Your response should match the records line for line.

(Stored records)
● ● ● ●

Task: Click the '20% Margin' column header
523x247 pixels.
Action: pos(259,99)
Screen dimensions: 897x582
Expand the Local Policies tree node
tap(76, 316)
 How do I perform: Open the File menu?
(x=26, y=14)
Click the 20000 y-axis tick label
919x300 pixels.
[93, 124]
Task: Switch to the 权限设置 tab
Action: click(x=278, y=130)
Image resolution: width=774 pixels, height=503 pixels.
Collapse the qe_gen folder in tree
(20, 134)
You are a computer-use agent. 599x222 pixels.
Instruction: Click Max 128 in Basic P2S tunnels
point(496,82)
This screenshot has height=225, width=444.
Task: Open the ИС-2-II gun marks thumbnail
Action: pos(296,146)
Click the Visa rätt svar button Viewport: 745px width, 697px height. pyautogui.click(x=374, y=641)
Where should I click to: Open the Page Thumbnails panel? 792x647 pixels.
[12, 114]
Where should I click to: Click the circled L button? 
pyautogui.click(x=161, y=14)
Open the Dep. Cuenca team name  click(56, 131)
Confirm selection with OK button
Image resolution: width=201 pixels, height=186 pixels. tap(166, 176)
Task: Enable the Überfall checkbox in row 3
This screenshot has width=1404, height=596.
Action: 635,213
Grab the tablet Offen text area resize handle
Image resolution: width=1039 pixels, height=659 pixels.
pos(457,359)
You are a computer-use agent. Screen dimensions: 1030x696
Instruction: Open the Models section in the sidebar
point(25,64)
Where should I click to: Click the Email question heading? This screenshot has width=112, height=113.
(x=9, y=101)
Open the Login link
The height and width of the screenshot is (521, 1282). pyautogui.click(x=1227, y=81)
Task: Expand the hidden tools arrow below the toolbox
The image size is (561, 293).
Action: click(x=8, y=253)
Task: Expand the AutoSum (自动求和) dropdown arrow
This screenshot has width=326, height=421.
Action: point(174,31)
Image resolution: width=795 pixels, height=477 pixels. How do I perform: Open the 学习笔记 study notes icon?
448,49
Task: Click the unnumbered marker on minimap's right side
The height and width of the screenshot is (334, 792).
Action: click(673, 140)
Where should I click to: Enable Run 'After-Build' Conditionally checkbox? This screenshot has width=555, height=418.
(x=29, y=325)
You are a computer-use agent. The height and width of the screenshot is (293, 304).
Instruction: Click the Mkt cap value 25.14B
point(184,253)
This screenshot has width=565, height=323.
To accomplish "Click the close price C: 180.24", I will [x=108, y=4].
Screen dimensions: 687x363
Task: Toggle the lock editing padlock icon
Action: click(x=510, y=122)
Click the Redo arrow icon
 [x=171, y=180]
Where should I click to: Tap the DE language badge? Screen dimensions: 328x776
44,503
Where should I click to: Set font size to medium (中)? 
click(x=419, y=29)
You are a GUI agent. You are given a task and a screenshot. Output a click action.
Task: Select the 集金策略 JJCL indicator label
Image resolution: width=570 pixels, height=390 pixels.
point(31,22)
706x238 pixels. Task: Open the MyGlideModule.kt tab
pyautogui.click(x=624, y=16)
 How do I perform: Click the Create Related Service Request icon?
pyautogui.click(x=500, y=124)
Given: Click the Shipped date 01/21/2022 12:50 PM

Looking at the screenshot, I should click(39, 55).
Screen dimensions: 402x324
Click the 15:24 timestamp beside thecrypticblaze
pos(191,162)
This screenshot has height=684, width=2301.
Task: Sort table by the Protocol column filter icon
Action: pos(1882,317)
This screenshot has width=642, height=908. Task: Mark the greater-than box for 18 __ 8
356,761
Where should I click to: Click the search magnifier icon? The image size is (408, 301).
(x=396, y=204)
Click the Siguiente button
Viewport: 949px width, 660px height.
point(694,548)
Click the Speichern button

● ● ● ●

◆ Answer section ◆
Task: Click the '20% Margin' column header
523x247 pixels.
Action: pos(259,99)
Screen dimensions: 897x582
Expand the Local Policies tree node
tap(76, 316)
 How do I perform: Open the File menu?
(x=26, y=14)
Click the 20000 y-axis tick label
919x300 pixels.
[93, 124]
Task: Switch to the 权限设置 tab
Action: click(x=278, y=130)
Image resolution: width=774 pixels, height=503 pixels.
Collapse the qe_gen folder in tree
(20, 134)
You are a computer-use agent. 599x222 pixels.
Instruction: Click Max 128 in Basic P2S tunnels
point(496,82)
This screenshot has height=225, width=444.
Task: Open the ИС-2-II gun marks thumbnail
Action: pos(296,146)
Click the Visa rätt svar button Viewport: 745px width, 697px height. pyautogui.click(x=374, y=641)
Where should I click to: Open the Page Thumbnails panel? 792x647 pixels.
[12, 114]
Where should I click to: Click the circled L button? 
pyautogui.click(x=161, y=14)
Open the Dep. Cuenca team name  click(56, 131)
Confirm selection with OK button
Image resolution: width=201 pixels, height=186 pixels. tap(166, 176)
Task: Enable the Überfall checkbox in row 3
This screenshot has width=1404, height=596.
Action: 635,213
Grab the tablet Offen text area resize handle
Image resolution: width=1039 pixels, height=659 pixels.
pos(457,359)
You are a computer-use agent. Screen dimensions: 1030x696
Instruction: Open the Models section in the sidebar
point(25,64)
Where should I click to: Click the Email question heading? This screenshot has width=112, height=113.
(x=9, y=101)
Open the Login link
The height and width of the screenshot is (521, 1282). pyautogui.click(x=1227, y=81)
Task: Expand the hidden tools arrow below the toolbox
The image size is (561, 293).
Action: click(x=8, y=253)
Task: Expand the AutoSum (自动求和) dropdown arrow
This screenshot has width=326, height=421.
Action: point(174,31)
Image resolution: width=795 pixels, height=477 pixels. How do I perform: Open the 学习笔记 study notes icon?
448,49
Task: Click the unnumbered marker on minimap's right side
The height and width of the screenshot is (334, 792).
Action: click(673, 140)
Where should I click to: Enable Run 'After-Build' Conditionally checkbox? This screenshot has width=555, height=418.
(x=29, y=325)
You are a computer-use agent. The height and width of the screenshot is (293, 304).
Instruction: Click the Mkt cap value 25.14B
point(184,253)
This screenshot has width=565, height=323.
To accomplish "Click the close price C: 180.24", I will [x=108, y=4].
Screen dimensions: 687x363
Task: Toggle the lock editing padlock icon
Action: click(x=510, y=122)
Click the Redo arrow icon
 [x=171, y=180]
Where should I click to: Tap the DE language badge? Screen dimensions: 328x776
44,503
Where should I click to: Set font size to medium (中)? 
click(x=419, y=29)
You are a GUI agent. You are given a task and a screenshot. Output a click action.
Task: Select the 集金策略 JJCL indicator label
Image resolution: width=570 pixels, height=390 pixels.
point(31,22)
706x238 pixels. Task: Open the MyGlideModule.kt tab
pyautogui.click(x=624, y=16)
 How do I perform: Click the Create Related Service Request icon?
pyautogui.click(x=500, y=124)
Given: Click the Shipped date 01/21/2022 12:50 PM

Looking at the screenshot, I should click(39, 55).
Screen dimensions: 402x324
Click the 15:24 timestamp beside thecrypticblaze
pos(191,162)
This screenshot has height=684, width=2301.
Task: Sort table by the Protocol column filter icon
Action: pos(1882,317)
This screenshot has width=642, height=908. Task: Mark the greater-than box for 18 __ 8
356,761
Where should I click to: Click the search magnifier icon? The image size is (408, 301).
(x=396, y=204)
Click the Siguiente button
Viewport: 949px width, 660px height.
point(694,548)
Click the Speichern button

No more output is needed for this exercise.